The Imitation Game Review

A rich performance with the pathos and drama of a new age of technology set within the hardships of war.

imitaion-gameBenedict Cumberbatch pounds out a fantastic performance as one of the greatest nerds of all time, Alan Turing, the inventor of one of the first digital computers. Although the computer itself, built in the legendary Bletchley Park encryption think tank, threatens to steal the show, Cumberbatch (Guillam in “Tinker, Tailor, Soldier, Spy”) does Asberger’s like he wrote the book. He is the ultimate social nebbish while making it perfectly clear that he is also the genius’ genius.

Reuniting with Cumberbatch from “Tinker, Tailor,” Mark Strong reprises his role as super spook in the person of spy-chief Stewart Menzies. Menzies is the dark force behind the ultra-high priority, ultra-top secret program to break the German code Enigma. Turing thinks he is the chess master but it is Menzies who controls the board itself.

The story alternates between Turing’s prep-school childhood, his Enigma days and his post-war lab. A prodigious but socially crippled youth in a rigorous, private boy’s school, he was bullied and had only one friend, with whom he would exchange coded messages. The theme of homosexually lingers in the background for most of the film and pokes out here and there, as in the playful coded message to his chum, “I Love You.” The friend died of tuberculosis before Turing could deliver it.

Keeping the gay issues in the background makes this a better film. This is not because Turing’s horrific treatment at the hands of the nation he saved from the Nazis does not merit airing. In 2009, Prime Minister Gordon Brown officially apologized for “the appalling way he was treated” and the Queen granted pardoned him in 2013 for his 1952 homosexuality conviction. Rather, it is because the development of the incredibly complex, semi-automated code breaking “bombe” by a group of mathematical wizards, chess champions and crossword puzzle demons is one of the great war stories of all time.

Although the Enigma machine had been around for some time, the Nazis had improved it to its WWII configuration of 159 million, million, million possible character combinations, which they changed daily. Some crossword puzzle. Although earlier code-breaking machines had been built, Turing’s was the latest and the greatest.

Cumberbatch’s performance is enriched from darkly humorous to occasionally hilarious by the character of Commander Denniston (perfectly played by Charles Dance—“Gosford Park”). Denniston is a WWI veteran, the perfect model of the British general disciplined to the toenails, but completely helpless within the hurricane of technology that eventually won the war for the Allies. His exchanges with Turing are believable and impossible at the same time. In the end, Turing is the general that breaks the code, but Denniston represents the society that breaks Turing.

Keira Knightley plays Joan Clarke, a beautiful mathematical whiz kid who falls in love with Turing, the wrong man at the wrong time, and whose part in the actual team of code breakers appears to be entirely made up.
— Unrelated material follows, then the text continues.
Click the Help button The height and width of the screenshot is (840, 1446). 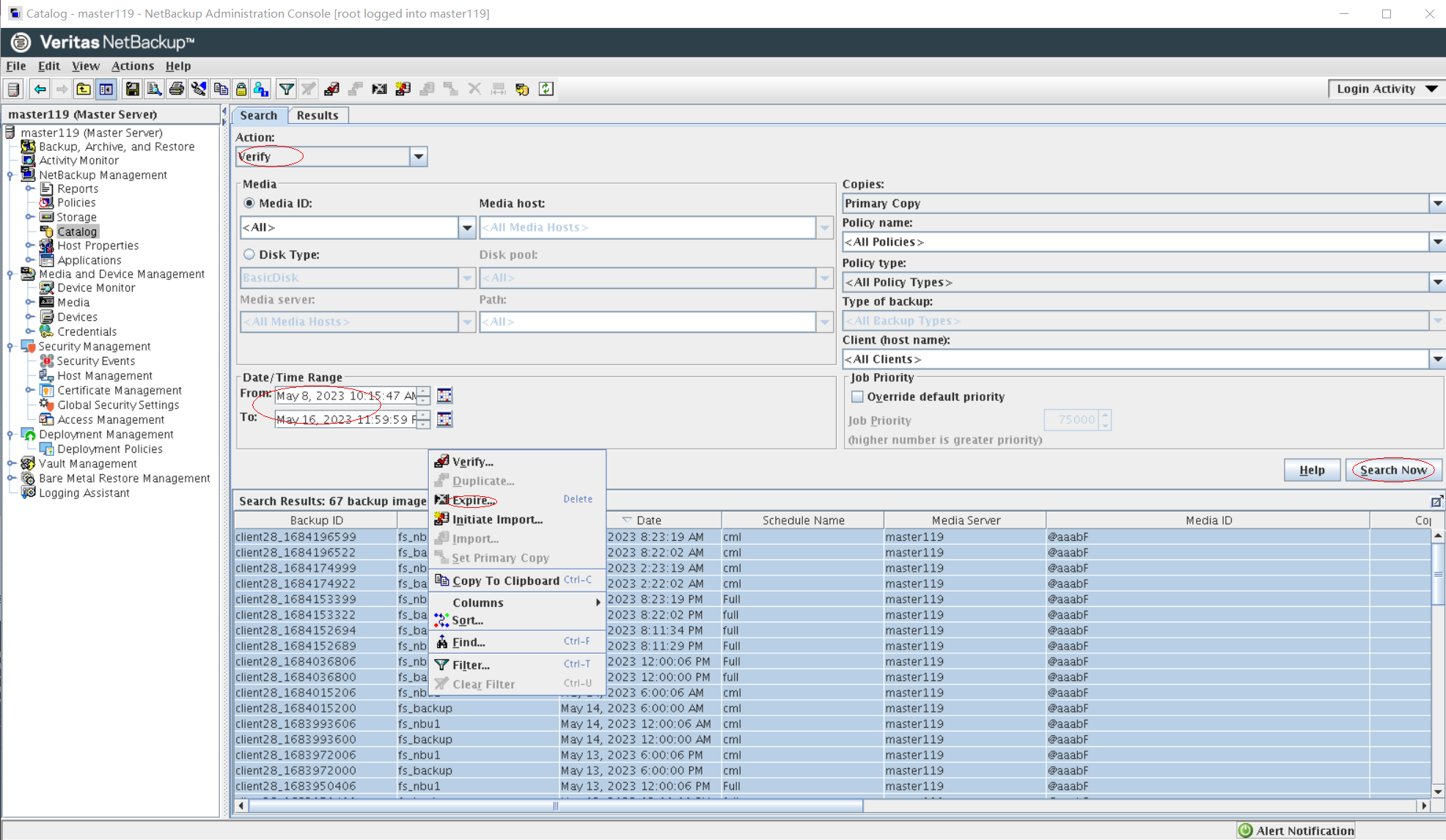(1312, 470)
Although there were a dozen key members of the actual team, none were women. This makes the inclusion of the character in the screenplay all the more mysterious, a poor effort to introduce romantic themes in a story rich with other options. She has worked far better performances in other films.
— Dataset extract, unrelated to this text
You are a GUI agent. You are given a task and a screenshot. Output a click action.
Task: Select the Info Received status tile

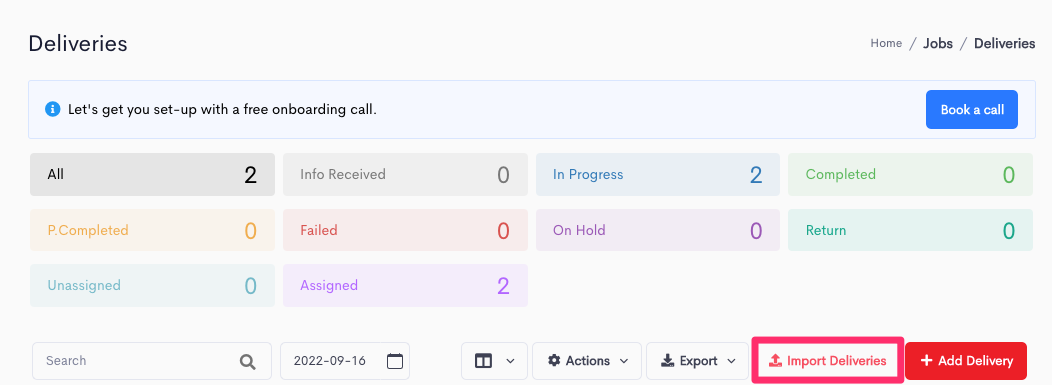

Even so, her part adds depth to the exquisite sets, costumes, vehicles and sights and sounds of WWII London. The London Symphony’s luscious soundtrack and the overall feel of the film in war ravaged England is as good as it gets. Perfectly drawn characters come in and out of the movie from start to finish. Artfully placed archival footage anchors the fantasy of world class game playing in the mud and death of mechanized warfare.

Finally, when it comes to mise-en-scène, there is the computer itself. Fairly close to the real McCoy, Turing’s creation is an ugly duckling of bolted iron and wooden handles strung with lamp cord wrapped in what appears to be worn-out underwear. The switches, plugs and marvelous syncopated motorized revolving dials are nothing less than the Frankenstein of the computer age. A star is born.

As the persecution against gays, and, indeed, against anybody who has the nerve to see the future, looms ever present, Turing marches on to eventual success and self-destruction. The film begins with a scene from his 1951 Manchester lab, where he is scraping cyanide off the floor. He was using the cyanide for gold electroplating for his latest machine. He died of cyanide poisoning a few years later.